You can pin the blame on me for criticising your hard work. But, just for the sake of understanding, let’s play an imaginary game of managing an investment portfolio sans electricity for a fortnight or maybe even a month, choice is yours. I’m putting you in a mediation mode.
Close your eyes. Take a deep breath and savour the air. Bring your thoughts slowly to your portfolio. Pay attention and do not ignore any detail. If you have diversified your investments, find out which are all the financial instruments that would never burn a hole in your pocket owing to lack of electricity for several days. Not just power cuts. At times, you would be away for a vacation. Find out which are all the investments that need your constant attention, your round-the-clock presence, and identify those that care a damn about your absence, power cuts, technical glitches, cyber-attacks and all that nonsense.
Find out if your portfolio can withstand the onslaughts of time, power cuts, technical snags, natural calamities, cyber attacks or even terrorist attacks for that matter. If not, then chances are there that you are digging a burial ground for your portfolio. In the name of investment, you cannot afford to play a casino game, pledging your life, career, earnings and savings.

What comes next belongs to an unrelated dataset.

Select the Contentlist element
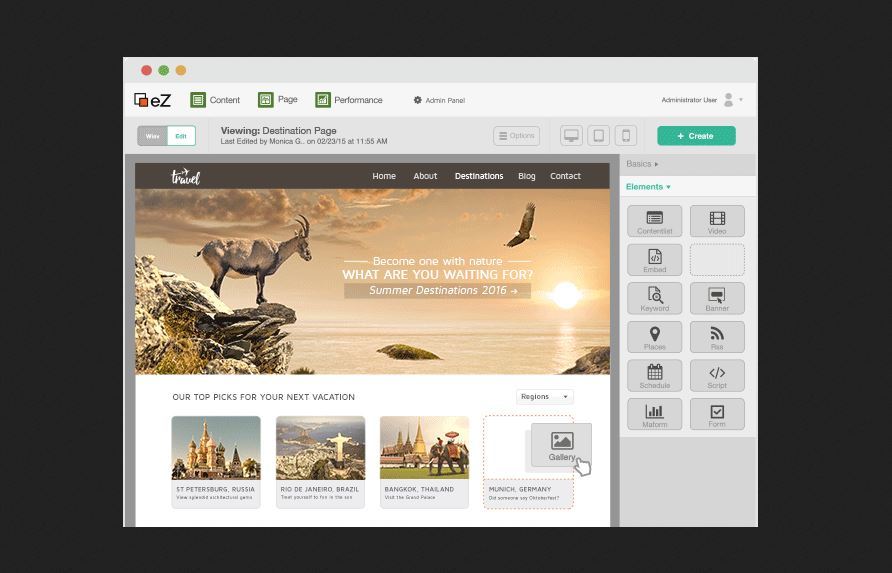Viewport: 892px width, 573px height. pyautogui.click(x=654, y=221)
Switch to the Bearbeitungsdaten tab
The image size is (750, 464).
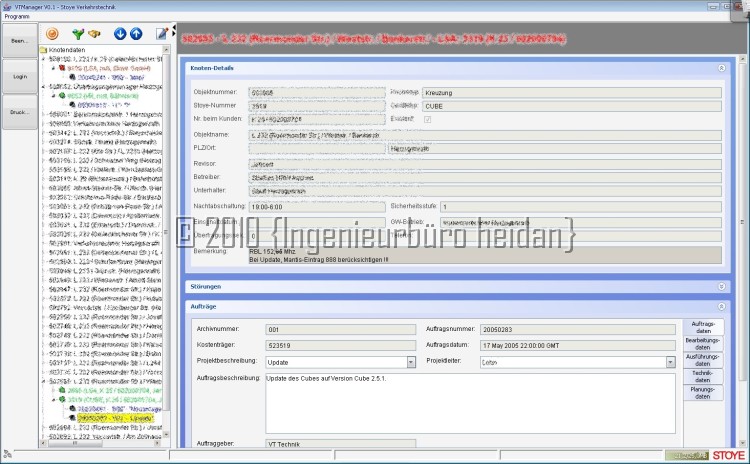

Ask yourself a question: “If an investment doesn’t defy the odds and survive the uncertainties just a fortnight, what’s the guarantee that it would come as a saviour in my retirement age? Am I investing or am I gambling? Can I rely on it throughout my life, even if there is no electricity for a fortnight or if I’m touring the globe for a few months?”
After the Spain episode, I came across this interesting piece of information somewhere in the social media. I am unable to verify both the original source as well as the probability of reality in this “real” story. Yet, the message could not be ignored. There was a mentioning of an investor who allegedly “travelled from Madrid to Italy” (a few hours of flight travel)” owing to power collapse in Spain. Apparently, he wanted to make some unavoidable trades, might be to avoid losses. If same is the case with your investments, then you should really rethink and re-cultivate your investing habits.